(EXERCISE MATERIAL):
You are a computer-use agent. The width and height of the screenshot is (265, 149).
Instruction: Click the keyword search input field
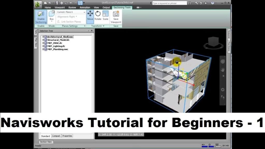(169, 3)
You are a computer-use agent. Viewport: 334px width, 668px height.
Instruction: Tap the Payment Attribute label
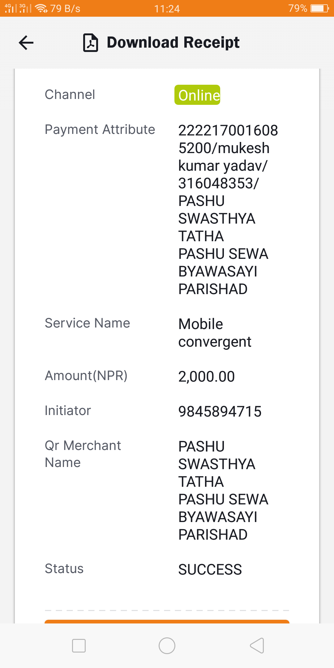click(x=100, y=129)

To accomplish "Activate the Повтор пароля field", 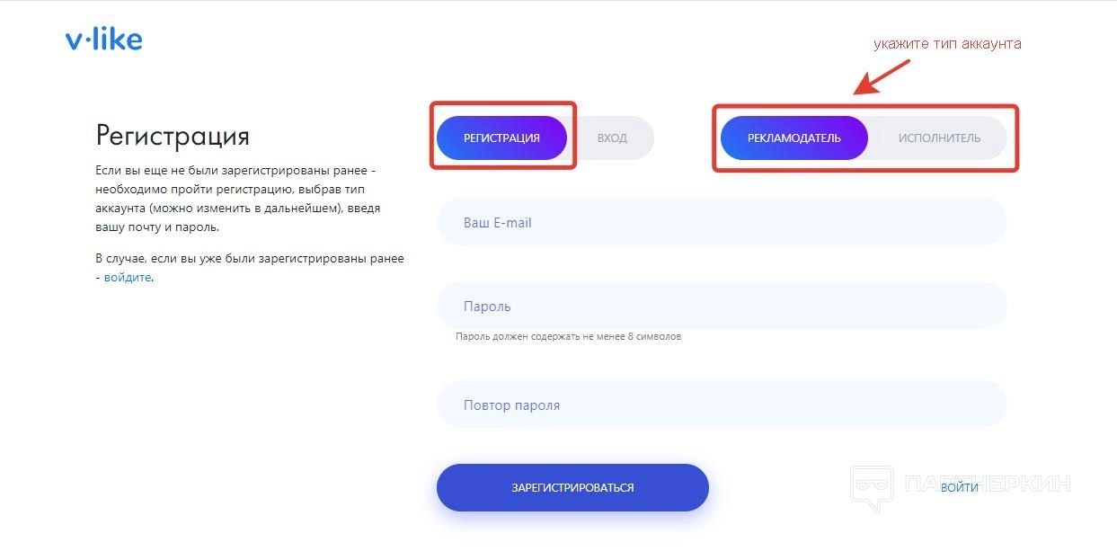I will pos(721,404).
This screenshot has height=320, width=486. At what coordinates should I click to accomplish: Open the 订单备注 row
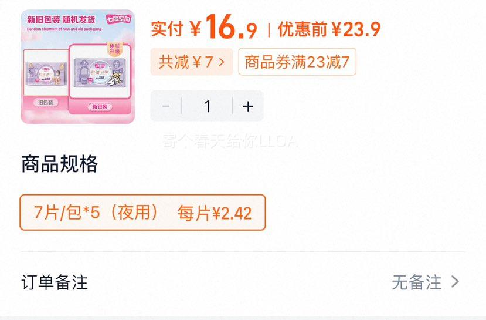coord(243,282)
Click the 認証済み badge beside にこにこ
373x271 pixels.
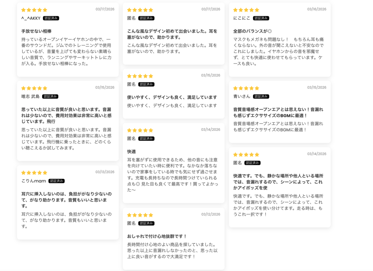[x=261, y=18]
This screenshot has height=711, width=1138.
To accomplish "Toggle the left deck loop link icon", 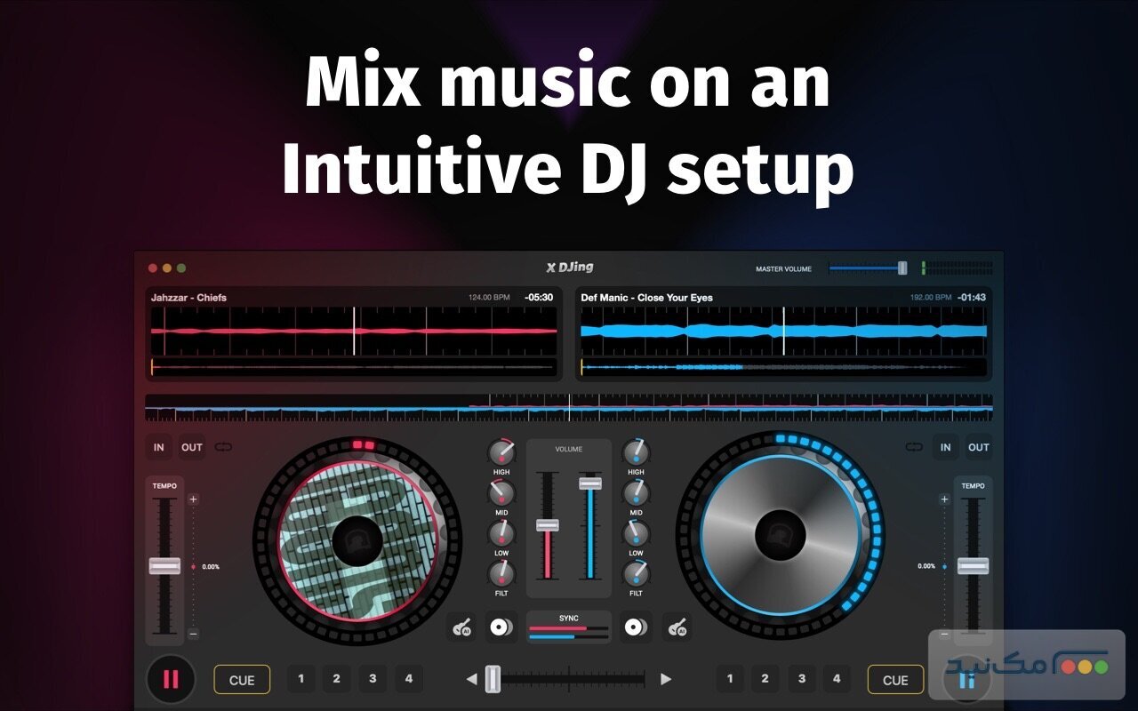I will [x=225, y=447].
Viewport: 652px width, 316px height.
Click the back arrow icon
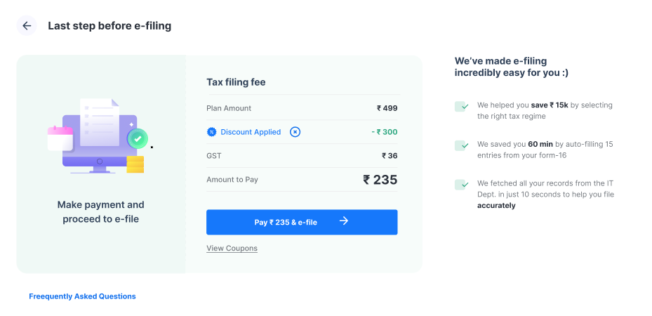tap(27, 26)
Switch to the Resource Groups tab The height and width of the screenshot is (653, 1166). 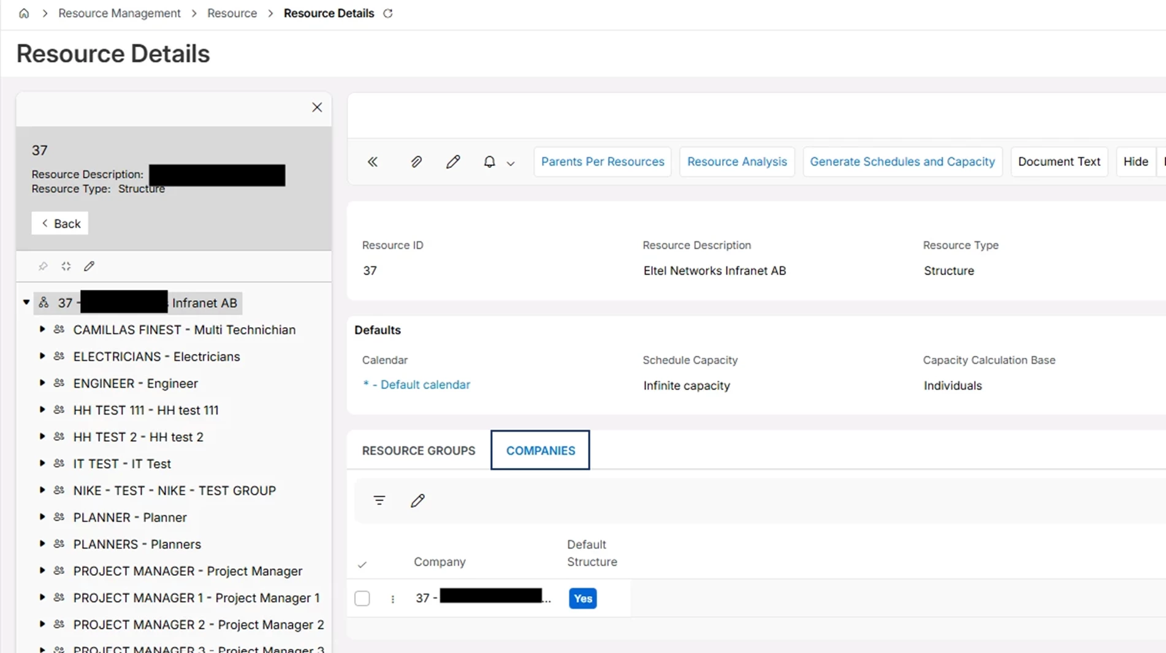[x=419, y=450]
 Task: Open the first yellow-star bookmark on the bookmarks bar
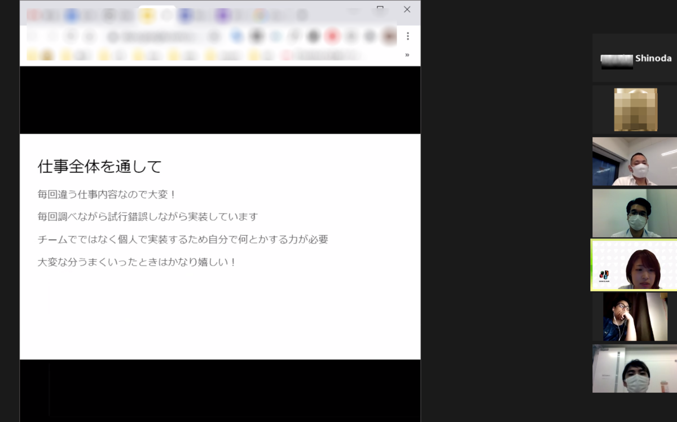(x=32, y=55)
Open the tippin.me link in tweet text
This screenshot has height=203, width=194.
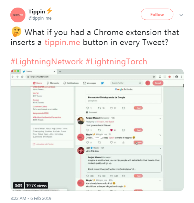[x=62, y=42]
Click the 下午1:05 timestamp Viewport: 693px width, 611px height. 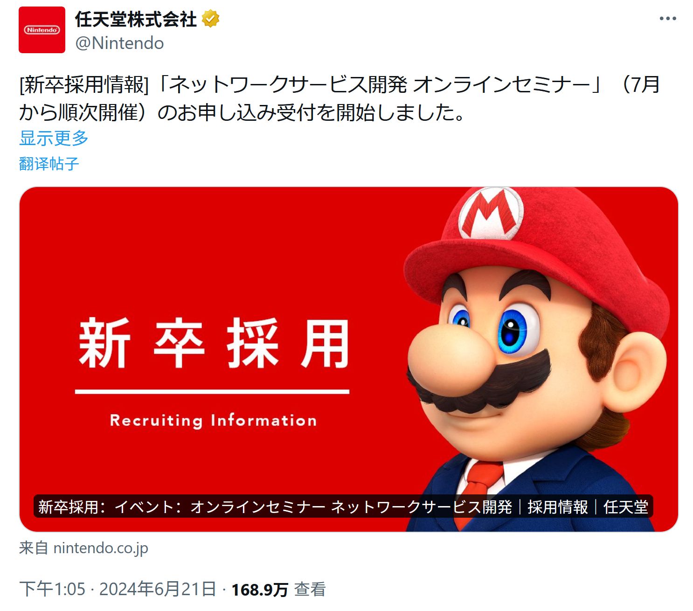click(52, 589)
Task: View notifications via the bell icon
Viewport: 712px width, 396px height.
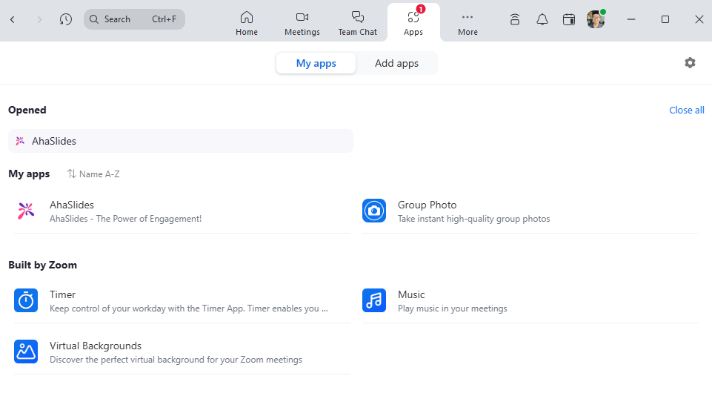Action: click(542, 19)
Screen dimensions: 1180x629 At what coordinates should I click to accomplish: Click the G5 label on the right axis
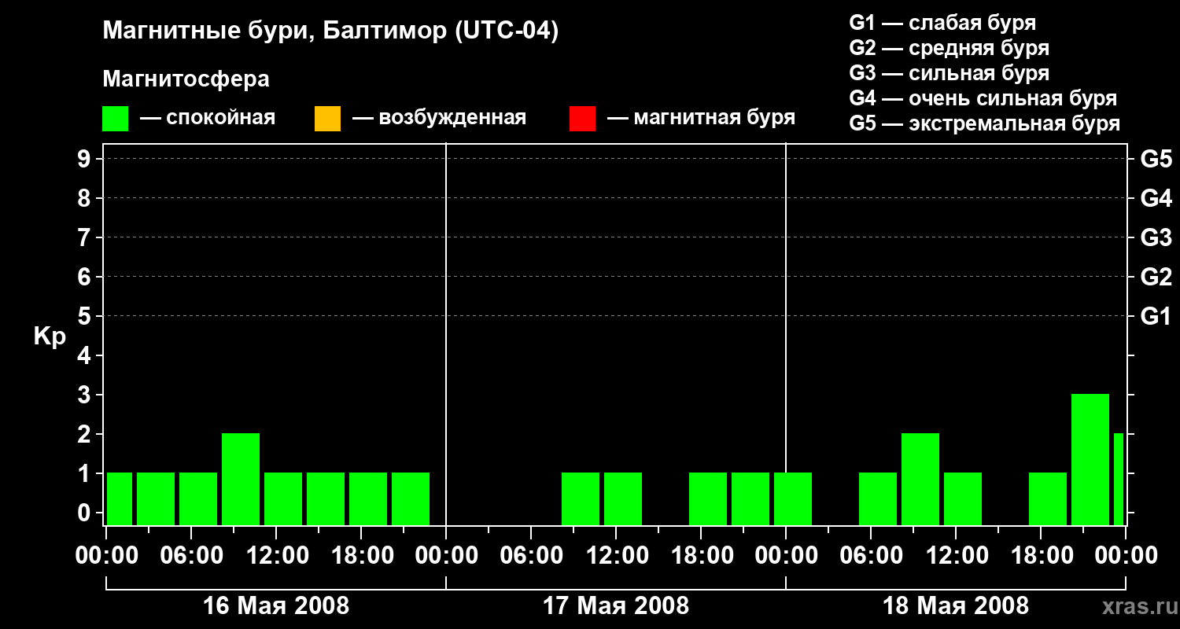(x=1156, y=160)
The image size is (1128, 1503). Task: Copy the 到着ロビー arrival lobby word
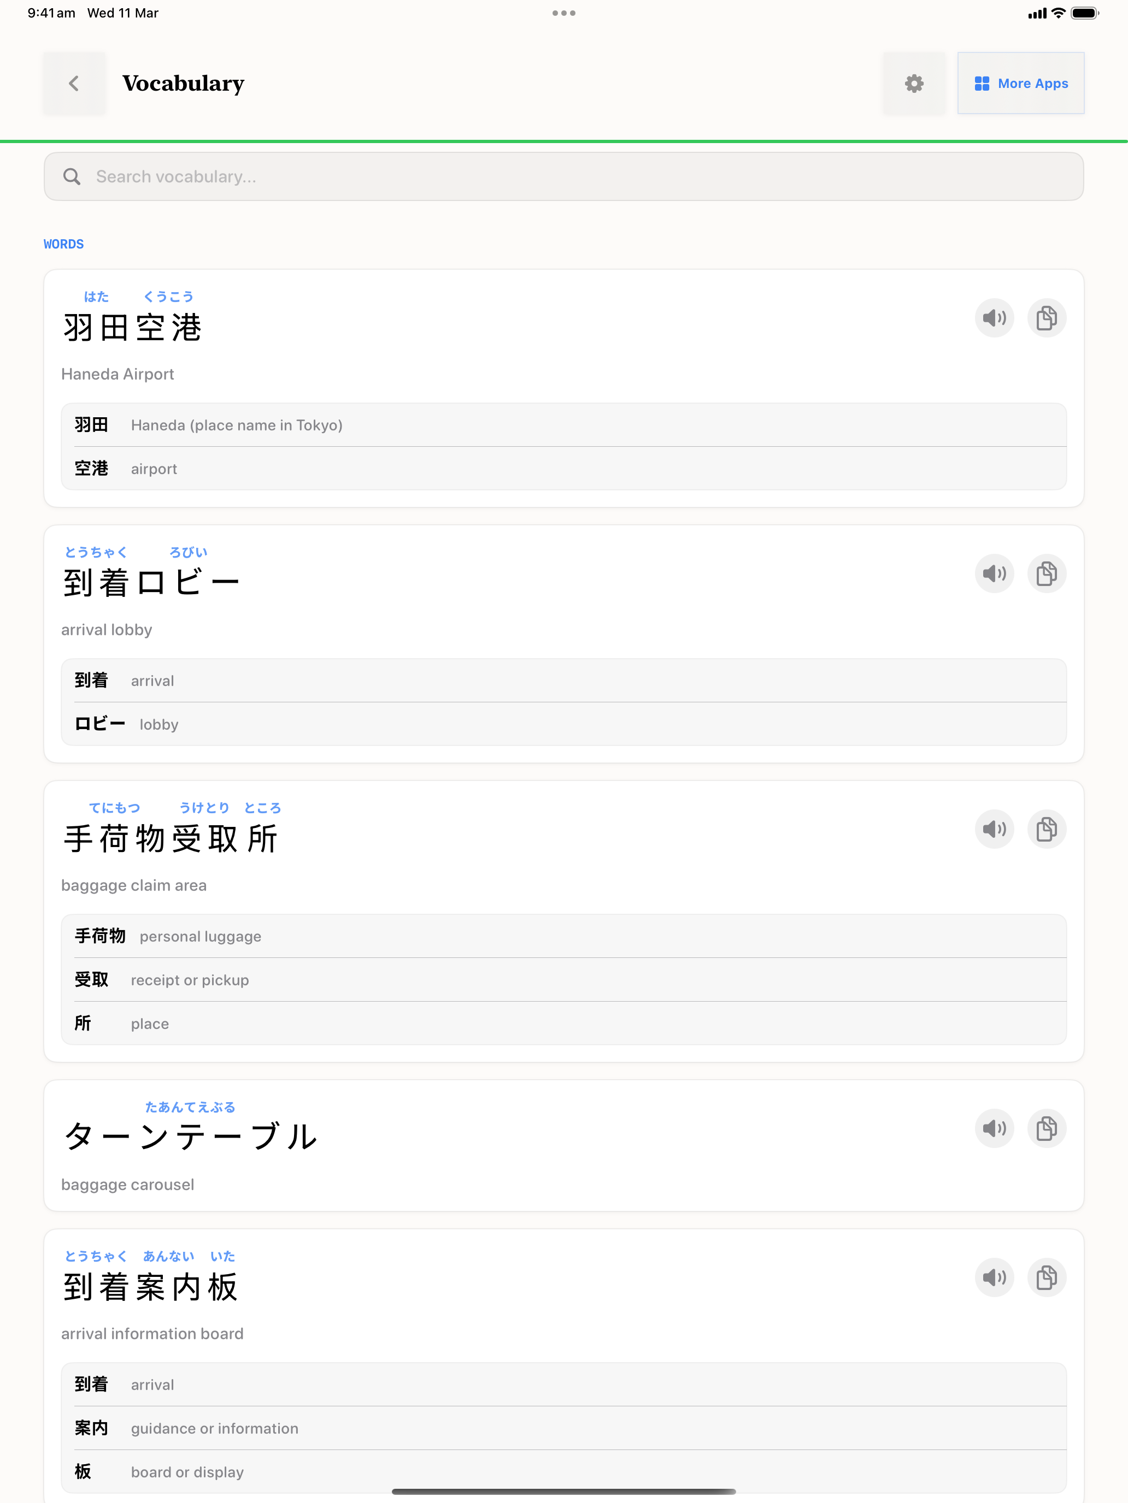coord(1046,573)
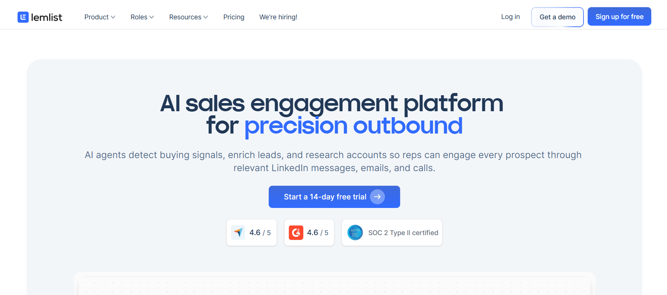Open the Resources dropdown

tap(189, 17)
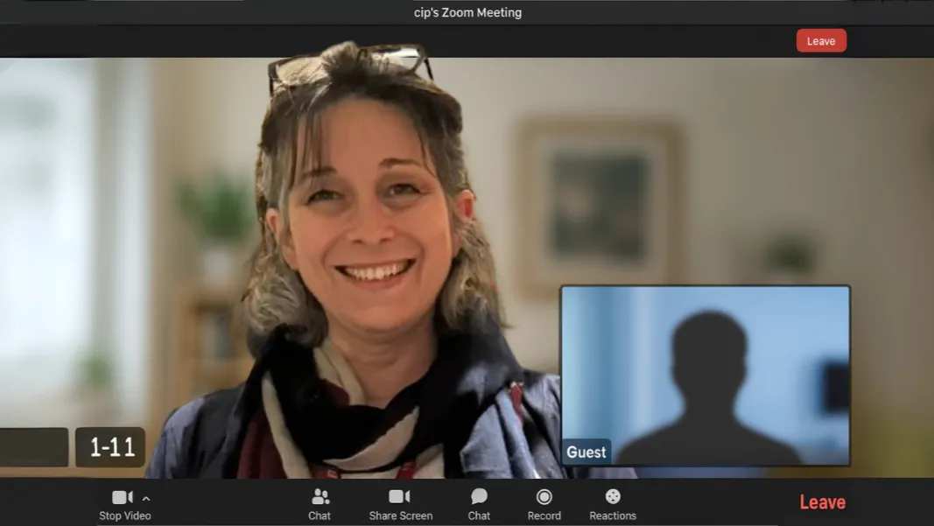Viewport: 934px width, 526px height.
Task: Toggle recording via the Record text label
Action: tap(544, 516)
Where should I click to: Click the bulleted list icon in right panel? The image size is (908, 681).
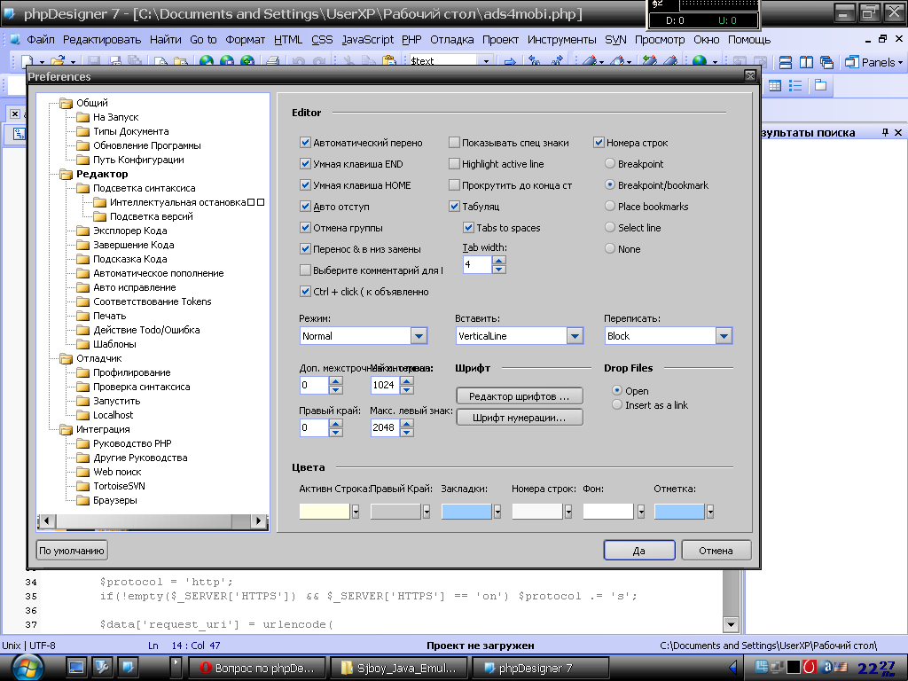[795, 86]
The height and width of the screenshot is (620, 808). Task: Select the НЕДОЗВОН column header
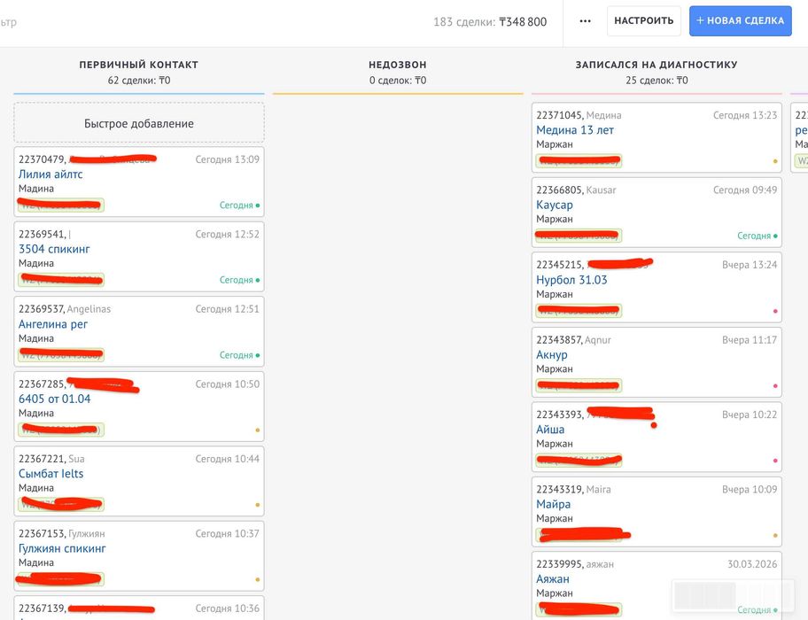(398, 65)
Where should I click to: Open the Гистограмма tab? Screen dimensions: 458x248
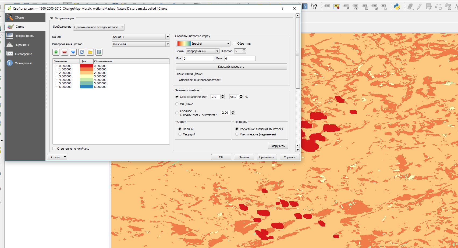(x=23, y=54)
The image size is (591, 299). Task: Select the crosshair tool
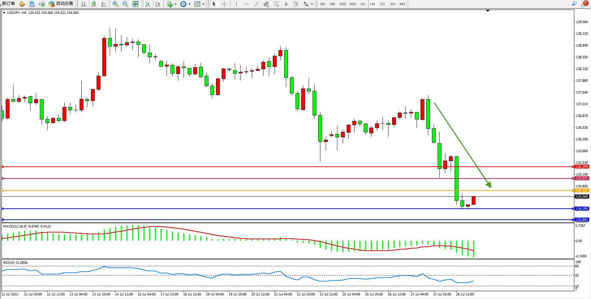tap(224, 4)
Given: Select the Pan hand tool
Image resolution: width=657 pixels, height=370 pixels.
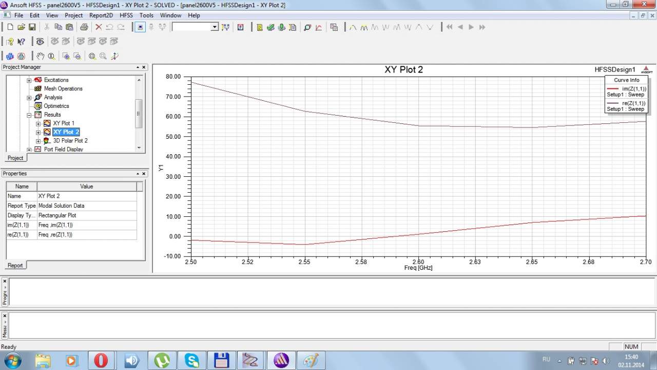Looking at the screenshot, I should click(x=41, y=56).
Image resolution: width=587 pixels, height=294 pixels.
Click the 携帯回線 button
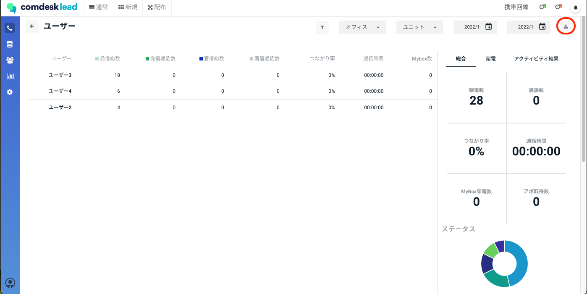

(EXERCISE DESCRIPTION): Copy, exactly and exclusively, the lines beginning with the one that contains "The height and width of the screenshot is (620, 808)." and ending with the last line of the listing; pictures are to be omitted.

(WRITTEN SOLUTION):
The height and width of the screenshot is (620, 808). Task: Select the НЕДОЗВОН column header
(398, 65)
Where should I click to: Open the Гистограмма tab? Screen dimensions: 458x248
(x=23, y=54)
The image size is (591, 299). Task: Select the crosshair tool
tap(224, 4)
Given: Select the Pan hand tool
Image resolution: width=657 pixels, height=370 pixels.
Looking at the screenshot, I should click(x=41, y=56).
Image resolution: width=587 pixels, height=294 pixels.
Click the 携帯回線 button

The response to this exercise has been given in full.